Khrushchev emerged as the dominant leader. Malenkov was removed as Premier and replaced by Bulganin. In 1956, Khrushchev, backed by Mikoyan, famously denounced Stalin’s crimes in his “Secret Speech.” Five years later, Stalin’s body was removed from the Mausoleum and buried in the Kremlin wall.
In 1957, Molotov, Kaganovich and Malenkov, backed by Voroshilov and Bulganin, managed to overthrow Khrushchev in the Presidium. However, Khrushchev mobilized the Central Committee, flying in his supporters in planes organized by Marshal Zhukov.
At a Plenum, Stalin’s murderous magnates scrambled to blame one another for their crimes: “Sleeves rolled up, axe in hand, they lopped off heads,” Zhukov accused them—and Khrushchev himself. Khrushchev attacked Malenkov who replied: “Only you are completely pure, Comrade Khrushchev!” Kaganovich insisted “the whole Politburo signed” the death lists. Khrushchev accused him back but Kaganovich roared: “Didn’t you sign death warrants in Ukraine?” Finally Khrushchev shouted: “All of us taken together aren’t worth Stalin’s shit!” As a recent historian has written, “this was certainly no Nuremberg” but it was the “closest Stalin’s henchmen came to a day of reckoning.” Molotov, Kaganovich and Malenkov were sacked. Kaganovich and Malenkov were despatched to run a potash factory and power station respectively in distant regions.
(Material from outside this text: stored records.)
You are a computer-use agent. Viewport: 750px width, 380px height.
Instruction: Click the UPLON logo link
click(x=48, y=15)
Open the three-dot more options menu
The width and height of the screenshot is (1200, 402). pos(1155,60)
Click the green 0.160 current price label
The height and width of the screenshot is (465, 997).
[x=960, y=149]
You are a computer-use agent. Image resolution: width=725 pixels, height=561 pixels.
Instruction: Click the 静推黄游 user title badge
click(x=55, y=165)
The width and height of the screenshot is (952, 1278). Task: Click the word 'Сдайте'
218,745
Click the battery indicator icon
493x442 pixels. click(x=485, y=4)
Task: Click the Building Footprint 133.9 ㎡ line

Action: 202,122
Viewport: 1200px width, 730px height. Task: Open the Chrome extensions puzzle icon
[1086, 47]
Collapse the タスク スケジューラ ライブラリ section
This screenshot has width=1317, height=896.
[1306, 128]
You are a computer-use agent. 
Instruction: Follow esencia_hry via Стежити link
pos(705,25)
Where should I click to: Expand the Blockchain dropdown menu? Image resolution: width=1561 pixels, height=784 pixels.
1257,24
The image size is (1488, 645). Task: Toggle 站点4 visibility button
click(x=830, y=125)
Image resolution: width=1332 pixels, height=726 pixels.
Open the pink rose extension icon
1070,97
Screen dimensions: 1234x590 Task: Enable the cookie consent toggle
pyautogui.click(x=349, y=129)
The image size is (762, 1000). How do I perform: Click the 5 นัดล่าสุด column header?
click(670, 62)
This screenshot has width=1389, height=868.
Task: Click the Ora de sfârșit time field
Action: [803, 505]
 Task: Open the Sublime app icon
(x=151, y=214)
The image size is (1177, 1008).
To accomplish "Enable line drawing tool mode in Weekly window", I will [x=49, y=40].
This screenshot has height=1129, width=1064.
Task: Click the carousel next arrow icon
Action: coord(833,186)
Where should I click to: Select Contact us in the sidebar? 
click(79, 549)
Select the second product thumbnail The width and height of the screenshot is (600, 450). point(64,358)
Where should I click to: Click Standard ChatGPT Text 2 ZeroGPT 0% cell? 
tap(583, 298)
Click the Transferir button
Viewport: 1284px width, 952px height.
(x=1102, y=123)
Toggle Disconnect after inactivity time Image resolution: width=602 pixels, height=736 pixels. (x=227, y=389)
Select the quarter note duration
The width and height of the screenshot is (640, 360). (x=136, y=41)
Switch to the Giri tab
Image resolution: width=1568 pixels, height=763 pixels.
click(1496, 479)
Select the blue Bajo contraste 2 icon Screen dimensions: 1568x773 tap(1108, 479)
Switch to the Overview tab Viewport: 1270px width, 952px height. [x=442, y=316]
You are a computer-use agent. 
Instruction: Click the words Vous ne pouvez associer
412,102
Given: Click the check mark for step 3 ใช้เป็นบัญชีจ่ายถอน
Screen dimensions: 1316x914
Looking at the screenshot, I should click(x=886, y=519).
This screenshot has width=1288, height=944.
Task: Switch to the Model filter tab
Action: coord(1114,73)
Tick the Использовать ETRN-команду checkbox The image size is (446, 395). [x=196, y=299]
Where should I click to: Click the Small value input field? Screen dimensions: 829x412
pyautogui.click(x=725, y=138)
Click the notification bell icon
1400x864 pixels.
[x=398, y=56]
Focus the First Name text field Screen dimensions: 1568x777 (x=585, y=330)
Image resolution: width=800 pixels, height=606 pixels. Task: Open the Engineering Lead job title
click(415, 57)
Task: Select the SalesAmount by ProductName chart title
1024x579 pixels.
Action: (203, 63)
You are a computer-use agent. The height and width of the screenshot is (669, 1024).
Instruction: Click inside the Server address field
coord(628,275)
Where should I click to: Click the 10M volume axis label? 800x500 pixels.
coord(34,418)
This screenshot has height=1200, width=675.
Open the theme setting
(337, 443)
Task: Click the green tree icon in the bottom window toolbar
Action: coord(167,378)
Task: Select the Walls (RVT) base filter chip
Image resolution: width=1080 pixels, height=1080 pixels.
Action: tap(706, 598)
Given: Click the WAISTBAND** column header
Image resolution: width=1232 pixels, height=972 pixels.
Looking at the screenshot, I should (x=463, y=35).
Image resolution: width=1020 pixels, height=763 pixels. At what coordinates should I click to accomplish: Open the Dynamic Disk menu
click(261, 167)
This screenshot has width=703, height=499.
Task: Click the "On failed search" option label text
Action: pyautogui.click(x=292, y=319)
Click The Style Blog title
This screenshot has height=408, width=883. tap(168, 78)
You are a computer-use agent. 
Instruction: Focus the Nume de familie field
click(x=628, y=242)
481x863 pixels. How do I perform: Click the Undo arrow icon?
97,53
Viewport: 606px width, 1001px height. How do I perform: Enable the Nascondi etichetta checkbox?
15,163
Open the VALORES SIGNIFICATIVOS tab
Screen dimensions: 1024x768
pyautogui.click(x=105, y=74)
Malenkov’s daughter says her father found this minor job a calming relief; Kaganovich’s grandson reports that “Iron Lazar” immediately discarded his notorious temper and never shouted again, becoming a cosy grandfather.
Molotov became Soviet Ambassador to Mongolia and then, in 1960, Soviet Representative at the UN Atomic Agency in Vienna so that he was present, ignored in the background, when President Kennedy and Khrushchev met there with their delegations in June 1961.